Letícia é administradora por formação e não dispensa um bar, seja durante os dias de labuta ou no fim de semana. Todo motivo é válido: costuma ir para encontrar amigos e jogar conversa fora, celebrar ocasiões especiais e até mesmo para afogar as mágoas. Adepta da filosofia de que não tem tempo ruim, ela vai aos bares para beber uma gelada nos dias quentes e para esquentar os dias frios. Desculpas não faltam para botecar.
Com ela não tem tabu. Geralmente, vai aos bares com grupos de amigos, mas quando ninguém está a fim, ela é suficientemente independente para ir sozinha e desfrutar de sua própria companhia, lendo um bom livro ou socializando com outras pessoas.
Para beber, cerveja e, de preferência, no tradicional copo americano de boteco. Não se apega muito a marcas, mas confessa que sempre fica de olho no preço e a que estiver mais em conta ganha.

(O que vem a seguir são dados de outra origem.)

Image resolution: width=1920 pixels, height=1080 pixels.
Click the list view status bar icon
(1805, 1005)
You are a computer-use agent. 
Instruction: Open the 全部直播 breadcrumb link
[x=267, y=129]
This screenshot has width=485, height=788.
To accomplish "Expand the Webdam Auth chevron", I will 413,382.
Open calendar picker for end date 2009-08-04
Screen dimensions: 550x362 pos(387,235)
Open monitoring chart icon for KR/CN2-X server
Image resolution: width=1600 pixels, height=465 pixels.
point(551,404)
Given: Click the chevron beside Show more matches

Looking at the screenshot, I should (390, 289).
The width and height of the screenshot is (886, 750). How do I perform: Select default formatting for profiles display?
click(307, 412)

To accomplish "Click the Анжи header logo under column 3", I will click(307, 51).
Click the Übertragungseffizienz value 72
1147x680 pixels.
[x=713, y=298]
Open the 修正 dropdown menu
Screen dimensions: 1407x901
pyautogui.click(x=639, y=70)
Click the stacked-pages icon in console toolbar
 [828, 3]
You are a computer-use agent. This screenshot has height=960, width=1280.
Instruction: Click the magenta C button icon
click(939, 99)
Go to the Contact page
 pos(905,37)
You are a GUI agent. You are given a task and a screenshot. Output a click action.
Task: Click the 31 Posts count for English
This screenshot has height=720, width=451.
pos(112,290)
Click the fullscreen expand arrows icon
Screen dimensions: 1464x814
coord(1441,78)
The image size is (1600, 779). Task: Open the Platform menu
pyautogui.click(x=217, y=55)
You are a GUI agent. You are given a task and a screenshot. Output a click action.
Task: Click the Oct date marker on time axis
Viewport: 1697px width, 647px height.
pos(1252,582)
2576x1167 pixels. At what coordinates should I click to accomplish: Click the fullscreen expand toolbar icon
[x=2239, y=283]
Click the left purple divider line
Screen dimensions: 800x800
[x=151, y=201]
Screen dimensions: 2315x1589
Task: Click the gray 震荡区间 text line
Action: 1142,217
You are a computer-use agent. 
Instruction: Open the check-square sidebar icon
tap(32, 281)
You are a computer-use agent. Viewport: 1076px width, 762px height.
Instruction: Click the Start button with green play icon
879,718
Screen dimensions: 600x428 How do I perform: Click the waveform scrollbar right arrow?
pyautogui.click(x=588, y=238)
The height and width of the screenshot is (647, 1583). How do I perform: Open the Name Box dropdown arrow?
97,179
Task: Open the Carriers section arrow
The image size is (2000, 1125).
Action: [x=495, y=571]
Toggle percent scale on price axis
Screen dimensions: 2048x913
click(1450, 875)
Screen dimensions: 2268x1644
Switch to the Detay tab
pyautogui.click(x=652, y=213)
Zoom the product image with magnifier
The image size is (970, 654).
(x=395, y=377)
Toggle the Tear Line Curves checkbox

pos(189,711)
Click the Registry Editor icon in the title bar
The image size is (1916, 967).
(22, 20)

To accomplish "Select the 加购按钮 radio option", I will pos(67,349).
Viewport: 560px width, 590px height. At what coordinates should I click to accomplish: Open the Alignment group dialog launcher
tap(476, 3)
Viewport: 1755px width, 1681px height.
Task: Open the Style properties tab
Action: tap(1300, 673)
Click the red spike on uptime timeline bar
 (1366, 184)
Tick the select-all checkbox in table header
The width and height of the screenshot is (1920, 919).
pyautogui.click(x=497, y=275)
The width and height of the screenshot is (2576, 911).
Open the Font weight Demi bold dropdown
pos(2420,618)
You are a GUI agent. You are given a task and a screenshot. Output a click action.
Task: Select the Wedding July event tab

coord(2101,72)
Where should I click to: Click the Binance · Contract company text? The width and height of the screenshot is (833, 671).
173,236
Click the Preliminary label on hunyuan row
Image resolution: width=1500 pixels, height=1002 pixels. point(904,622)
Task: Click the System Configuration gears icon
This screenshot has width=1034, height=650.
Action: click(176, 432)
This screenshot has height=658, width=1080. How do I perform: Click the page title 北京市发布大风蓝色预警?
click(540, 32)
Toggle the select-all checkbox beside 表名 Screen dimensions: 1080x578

Dependendo do bar, Letícia desfruta também de um chope e uma dose de Jägermeister para dar um grau.
Apesar de suas idas aos bares terem foco no bate-papo, entrosamento e bebida, ela diz que não tem como não se render às delícias da baixa gastronomia. “Na real, uma coisa puxa a outra e sempre opto pelas iscas de frango, batatas fritas e outras porções rápidas e sem muito requinte”, comenta.
Letícia se sente cativada por esse clima ameno de boteco, em que ela pode ir para esquecer os problemas e curtir uma tarde ou noite despreocupada. A diversidade cultural também é um atrativo para ela, pois pessoas que nem sequer se conhecem podem se comunicar, trocar situações curiosas e estabelecer laços. Ela conta que ela mesma já fez alguns amigos em botecos e que hoje leva pra vida.
Como mulher, ela comenta que o que mais a incomoda é a divulgação de propagandas que colocam a mulher como objeto: “É comum as marcas de cerveja utilizarem mulheres nos comerciais como ‘isca’ para atrair homens e, geralmente, mulheres com um padrão de beleza que não é a realidade da maioria”. Se diz também irritada com o desrespeito de alguns homens que frequentam os bares e se julgam no direito de fazer piadinhas sexistas, de se sentarem à mesa sem serem convidados e coisas do tipo. Lamenta também quando presencia cenas nas quais os garçons e proprietários se calam diante dessas situações ou quando se colocam a favor dos opressores.
Apesar do assédio ainda presente, ela se diz feliz por encontrar tantas mulheres nos bares e fala que a luta da mulher não deve parar: “Estamos buscando além do reconhecimento, um espaço que nos foi tomado há anos, estamos nos impondo e exigindo mais respeito e tratamentos iguais. Isso merece um brinde”, enfatiza.